I have a specific worker that actually needed to be unique until it's executing (:until_executing) but only allow one to execute at a time. Until executing fails my specific requirement of only one executing at time. If my application enqueues another job, I only need one of them to run. Using the strategy below, sidekiq is able to enqueue the job (even when shutting down) since the conflict strategy doesn't care if there is a job with the same unique digest in the queues.
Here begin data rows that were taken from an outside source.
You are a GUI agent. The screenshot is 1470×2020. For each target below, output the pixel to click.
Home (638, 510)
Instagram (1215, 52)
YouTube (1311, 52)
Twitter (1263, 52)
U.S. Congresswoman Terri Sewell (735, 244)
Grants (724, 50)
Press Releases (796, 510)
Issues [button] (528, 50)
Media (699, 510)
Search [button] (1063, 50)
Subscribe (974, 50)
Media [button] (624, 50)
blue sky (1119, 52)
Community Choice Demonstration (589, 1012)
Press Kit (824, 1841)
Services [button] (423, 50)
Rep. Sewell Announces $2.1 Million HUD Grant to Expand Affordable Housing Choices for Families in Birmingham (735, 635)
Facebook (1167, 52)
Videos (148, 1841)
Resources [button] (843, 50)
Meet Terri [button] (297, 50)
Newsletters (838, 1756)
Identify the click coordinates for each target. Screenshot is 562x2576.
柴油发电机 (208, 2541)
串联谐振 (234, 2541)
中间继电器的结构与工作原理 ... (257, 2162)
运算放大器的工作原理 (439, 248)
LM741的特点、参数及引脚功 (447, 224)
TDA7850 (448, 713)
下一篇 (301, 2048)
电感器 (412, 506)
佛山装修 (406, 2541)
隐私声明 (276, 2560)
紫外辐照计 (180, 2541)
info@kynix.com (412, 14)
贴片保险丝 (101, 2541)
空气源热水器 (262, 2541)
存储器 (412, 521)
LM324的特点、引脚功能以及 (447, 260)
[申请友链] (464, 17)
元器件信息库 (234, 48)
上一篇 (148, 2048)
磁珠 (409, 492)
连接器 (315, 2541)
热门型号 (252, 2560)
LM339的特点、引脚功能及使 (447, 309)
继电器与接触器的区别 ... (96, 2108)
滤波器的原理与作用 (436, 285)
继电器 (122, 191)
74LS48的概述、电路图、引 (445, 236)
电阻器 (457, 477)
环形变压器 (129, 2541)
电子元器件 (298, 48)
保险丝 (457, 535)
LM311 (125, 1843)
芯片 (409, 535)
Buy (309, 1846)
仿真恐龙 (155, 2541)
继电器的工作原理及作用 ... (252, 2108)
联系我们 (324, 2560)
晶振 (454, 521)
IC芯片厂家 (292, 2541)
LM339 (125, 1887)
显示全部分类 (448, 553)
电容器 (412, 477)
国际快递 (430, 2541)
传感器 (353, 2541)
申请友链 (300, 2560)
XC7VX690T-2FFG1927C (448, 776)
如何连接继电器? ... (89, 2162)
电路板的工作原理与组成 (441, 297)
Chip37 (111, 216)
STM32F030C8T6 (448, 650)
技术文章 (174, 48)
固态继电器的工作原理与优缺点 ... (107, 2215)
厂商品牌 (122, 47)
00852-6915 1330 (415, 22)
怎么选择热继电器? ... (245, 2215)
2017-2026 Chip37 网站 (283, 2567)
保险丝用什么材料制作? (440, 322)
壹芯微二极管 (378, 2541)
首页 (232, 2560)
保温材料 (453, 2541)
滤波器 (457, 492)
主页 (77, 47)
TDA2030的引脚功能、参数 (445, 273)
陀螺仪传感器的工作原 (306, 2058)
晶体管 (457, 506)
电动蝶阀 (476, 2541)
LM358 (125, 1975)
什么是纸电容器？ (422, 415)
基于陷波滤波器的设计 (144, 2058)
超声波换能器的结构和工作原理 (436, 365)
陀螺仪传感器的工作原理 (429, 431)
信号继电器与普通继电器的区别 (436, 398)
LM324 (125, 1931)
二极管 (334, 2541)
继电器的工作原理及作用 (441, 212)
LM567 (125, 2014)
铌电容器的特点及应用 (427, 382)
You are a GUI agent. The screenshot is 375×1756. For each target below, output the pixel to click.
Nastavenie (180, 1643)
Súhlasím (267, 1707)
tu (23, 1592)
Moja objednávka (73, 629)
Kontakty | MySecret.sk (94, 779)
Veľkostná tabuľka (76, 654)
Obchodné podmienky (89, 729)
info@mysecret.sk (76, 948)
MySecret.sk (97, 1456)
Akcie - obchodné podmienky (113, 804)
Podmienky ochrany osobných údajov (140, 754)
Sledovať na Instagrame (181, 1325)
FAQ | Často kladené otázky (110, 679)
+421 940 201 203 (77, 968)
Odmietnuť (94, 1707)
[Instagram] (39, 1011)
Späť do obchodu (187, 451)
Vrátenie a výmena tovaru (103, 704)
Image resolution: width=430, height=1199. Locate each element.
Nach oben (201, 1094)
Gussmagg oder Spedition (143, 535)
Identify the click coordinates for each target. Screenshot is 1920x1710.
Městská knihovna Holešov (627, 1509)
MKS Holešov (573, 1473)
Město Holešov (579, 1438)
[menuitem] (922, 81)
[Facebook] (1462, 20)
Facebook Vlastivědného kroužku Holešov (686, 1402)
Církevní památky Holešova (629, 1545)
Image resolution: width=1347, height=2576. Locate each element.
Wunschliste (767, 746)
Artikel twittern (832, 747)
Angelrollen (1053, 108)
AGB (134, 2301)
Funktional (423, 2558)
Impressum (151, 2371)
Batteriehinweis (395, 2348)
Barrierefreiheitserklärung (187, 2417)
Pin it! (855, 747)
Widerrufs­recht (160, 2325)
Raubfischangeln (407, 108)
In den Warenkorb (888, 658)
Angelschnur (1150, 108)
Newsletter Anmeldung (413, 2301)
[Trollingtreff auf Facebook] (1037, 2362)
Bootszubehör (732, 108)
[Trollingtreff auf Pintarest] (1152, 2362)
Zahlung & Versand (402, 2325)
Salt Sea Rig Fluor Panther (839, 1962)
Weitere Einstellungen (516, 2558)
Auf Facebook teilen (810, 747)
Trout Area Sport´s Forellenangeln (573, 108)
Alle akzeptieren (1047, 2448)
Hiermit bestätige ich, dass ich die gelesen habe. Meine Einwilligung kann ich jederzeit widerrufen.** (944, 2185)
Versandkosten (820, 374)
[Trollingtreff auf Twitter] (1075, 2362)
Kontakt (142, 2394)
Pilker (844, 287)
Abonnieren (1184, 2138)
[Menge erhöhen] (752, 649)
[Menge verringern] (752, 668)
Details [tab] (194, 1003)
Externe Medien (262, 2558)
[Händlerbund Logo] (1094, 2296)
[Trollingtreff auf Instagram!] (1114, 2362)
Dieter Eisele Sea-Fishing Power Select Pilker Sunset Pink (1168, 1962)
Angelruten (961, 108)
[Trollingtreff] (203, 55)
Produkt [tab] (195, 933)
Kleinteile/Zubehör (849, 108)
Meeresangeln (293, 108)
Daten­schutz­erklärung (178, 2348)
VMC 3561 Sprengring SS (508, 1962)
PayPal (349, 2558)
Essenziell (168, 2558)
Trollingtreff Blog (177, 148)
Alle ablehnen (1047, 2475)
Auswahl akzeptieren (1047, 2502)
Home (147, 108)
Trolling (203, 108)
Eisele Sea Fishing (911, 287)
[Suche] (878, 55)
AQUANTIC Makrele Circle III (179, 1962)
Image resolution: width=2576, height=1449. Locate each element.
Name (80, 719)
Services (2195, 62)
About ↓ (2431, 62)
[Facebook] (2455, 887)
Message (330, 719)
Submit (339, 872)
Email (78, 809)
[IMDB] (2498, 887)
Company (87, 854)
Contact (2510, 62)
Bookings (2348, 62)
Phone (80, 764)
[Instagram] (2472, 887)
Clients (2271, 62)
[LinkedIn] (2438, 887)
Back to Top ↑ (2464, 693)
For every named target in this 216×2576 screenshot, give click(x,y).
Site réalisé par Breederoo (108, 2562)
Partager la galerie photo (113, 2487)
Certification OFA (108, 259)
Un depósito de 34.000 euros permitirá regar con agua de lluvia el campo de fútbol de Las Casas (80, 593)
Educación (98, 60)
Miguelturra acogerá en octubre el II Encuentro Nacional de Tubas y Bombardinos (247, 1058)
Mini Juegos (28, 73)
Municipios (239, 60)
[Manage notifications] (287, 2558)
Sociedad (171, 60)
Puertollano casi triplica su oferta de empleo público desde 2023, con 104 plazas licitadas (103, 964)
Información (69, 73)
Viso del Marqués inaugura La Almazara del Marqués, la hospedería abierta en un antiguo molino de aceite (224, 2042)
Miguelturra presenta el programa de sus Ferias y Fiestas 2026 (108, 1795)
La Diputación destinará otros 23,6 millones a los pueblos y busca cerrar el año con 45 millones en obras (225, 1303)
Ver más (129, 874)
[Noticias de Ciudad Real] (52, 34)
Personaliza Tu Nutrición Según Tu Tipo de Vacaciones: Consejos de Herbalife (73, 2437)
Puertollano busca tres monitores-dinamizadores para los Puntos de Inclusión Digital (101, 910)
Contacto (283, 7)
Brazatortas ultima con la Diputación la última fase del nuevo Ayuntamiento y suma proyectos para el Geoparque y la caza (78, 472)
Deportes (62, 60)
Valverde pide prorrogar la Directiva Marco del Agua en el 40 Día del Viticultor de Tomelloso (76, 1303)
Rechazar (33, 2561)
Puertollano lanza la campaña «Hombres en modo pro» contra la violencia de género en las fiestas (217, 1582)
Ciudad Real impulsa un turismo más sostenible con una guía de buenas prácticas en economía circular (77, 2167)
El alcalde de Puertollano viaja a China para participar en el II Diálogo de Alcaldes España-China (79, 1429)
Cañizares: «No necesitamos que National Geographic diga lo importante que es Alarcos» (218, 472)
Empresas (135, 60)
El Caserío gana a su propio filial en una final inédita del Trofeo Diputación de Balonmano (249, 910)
My fix was to add a runtime lock using the redis-lock gem. The finished class looks something like this.


class HardWorker
  include Sidekiq::Worker
  sidekiq_options retry:                 true,
                  lock:                  :until_executing,
                  on_conflict:           :replace,
                  log_duplicate_payload: true

  def perform(params)
    client = Redis.new
    client.lock("my_hard_worker_lock") do |lock|
      puts 'Doing hard work!'
      sleep 5
    end
  rescue Redis::Lock::LockNotAcquired
    # Try again later replacing any job in the queue
    new_job_id = HardWorker.perform_in(rand(10..1.minutes), params)
    puts "Could not grab the lock. Enqueued again. new_job_id=#{new_job_id}"
  end
end

Hopefully I didn't confuse people more or miss something blatantly obvious.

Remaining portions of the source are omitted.